CREATE TABLE users (
  id SERIAL PRIMARY KEY,
  username TEXT
);

CREATE TABLE metrics (
  user_id INT REFERENCES users(id),
  total_jobs NUMERIC,
  jobs_applied NUMERIC,
  available_jobs NUMERIC
);

CREATE TABLE applications (
  user_id INT REFERENCES users(id)
);

CREATE TABLE plans (
  plan_id TEXT DEFAULT 'id_AAAAAAAAAAAAAAAAAAAAAAAA',
  user_id INT REFERENCES users(id)
);

INSERT INTO users(username) VALUES ('user1');
INSERT INTO metrics(user_id) VALUES (1);
INSERT INTO applications(user_id) VALUES (1), (1), (1);
INSERT INTO plans(user_id) VALUES (1);

-- Cron job to update jobs applied every hour
SELECT
  cron.schedule (
    '0 * * * *',
    $$
    UPDATE metrics
    SET jobs_applied = (SELECT COUNT(user_id) FROM applications WHERE applications.user_id = metrics.user_id);
    $$
  );

-- Cron job to update total jobs from plans every hour
SELECT
  cron.schedule (
    '0 * * * *',
    $$
    UPDATE metrics
    SET total_jobs = CASE plan_id
      WHEN 'id_AAAAAAAAAAAAAAAAAAAAAAAA' THEN 100
      WHEN 'id_BBBBBBBBBBBBBBBBBBBBBBBB' THEN 150
      END
    FROM plans
    WHERE metrics.user_id = plans.user_id;
    $$
  );

-- Cron job to calculate available jobs
SELECT
  cron.schedule (
    '0 * * * *',
    $$
    UPDATE metrics
    SET available_jobs = total_jobs - jobs_applied;
    $$
  );

Though this setup worked fine during development, I’m now facing these unexpected results in production and would appreciate any insight into improving my implementation.

Nova73 · January 28, 2025, 8:44pm

It is worthwhile to consider the possibility of stale or cached database states when debugging these issues in production.

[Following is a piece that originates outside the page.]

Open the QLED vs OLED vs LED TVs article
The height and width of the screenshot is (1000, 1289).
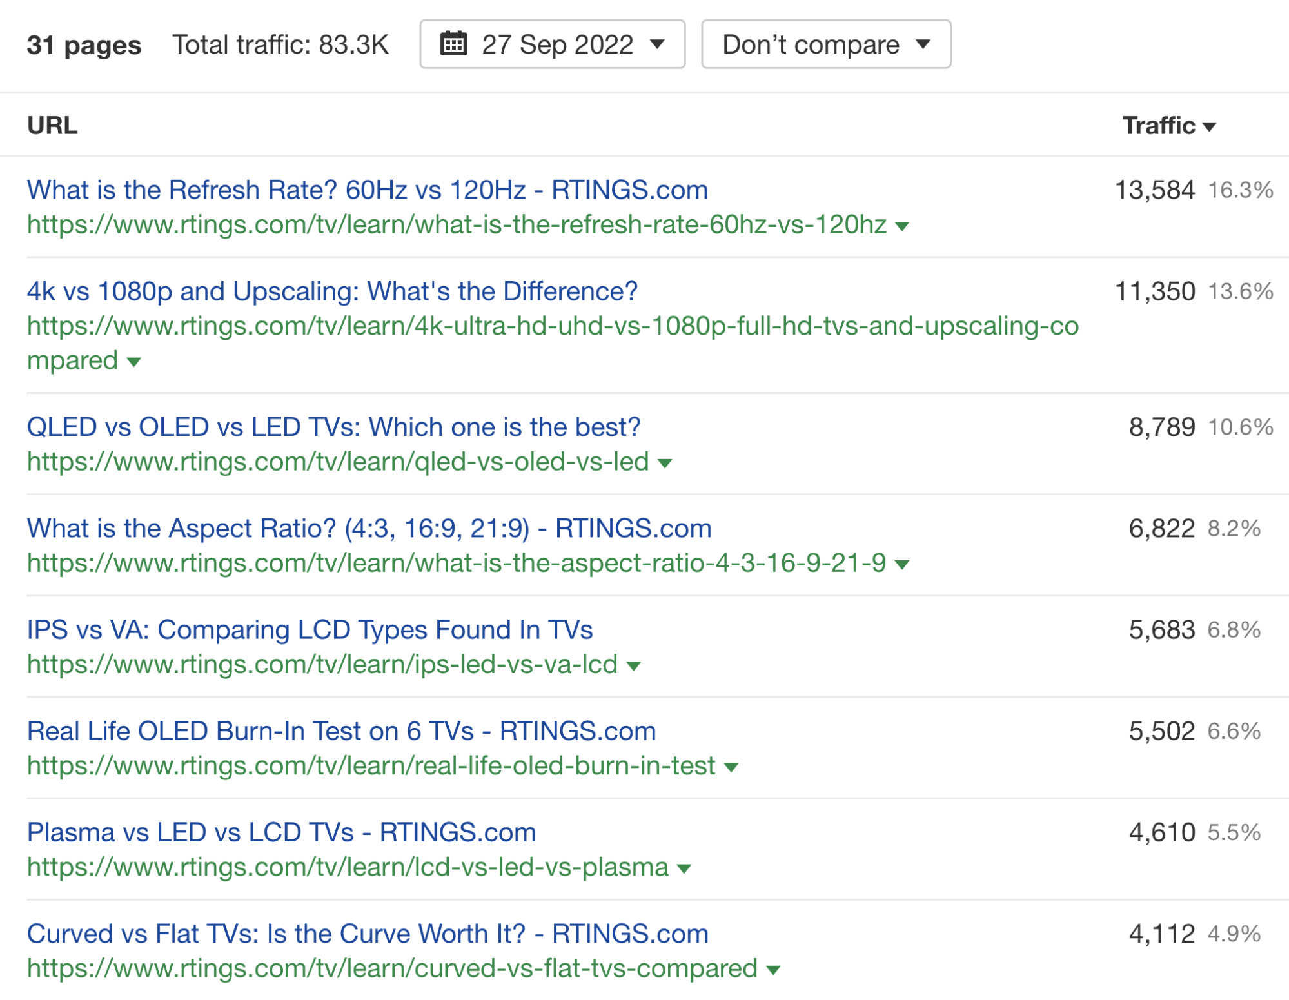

Double-check your database connection configurations and cache settings to ensure there is no delay or stale data that might be used in calculating available_jobs. Additionally, ensure that the cron jobs are not overlapping in execution time, which could cause contention and inconsistencies in the updates. You might also want to add logging to track the execution order and timing of these cron jobs, providing more insights into potential synchronization issues.

Haz_45Write · January 31, 2025, 8:28am

Discrepancies like negative values or mismatched logic in production can often arise from race conditions or transactional issues. Given that you’re relying on cron jobs that run at the same interval, a potential reason could be that changes are occurring in the database while these updates are being computed, leading to inconsistency. Consider using database transactions to ensure atomic updates across metrics updates, so all involved fields are computed and committed in a single operation. Additionally, monitor for any possible data corruption or unexpected data insertions into the applications table that might affect the calculations.

Echo_Vibrant · February 1, 2025, 1:33am

Stupid question, but have you checked if there’s data type mismatch happening in your calculations? Sometimes, SQL operations misbehave due to type conversion, especially when dealing with numeric and integer data types. Verify everything aligns, maybe cast to ensure precision is explicitly given. Also, maybe try a bigger value initially?

Sophia39 · January 30, 2025, 1:30pm

Have you looked into the timing of your pg_cron jobs? Is it possible they’re running at different timings or not completing before the next starts, leading to incorrect data updates? timing issues might cause “incomplete” data visibility. Maybe investigating logs could provide hints. How frequently do you update “applications” record?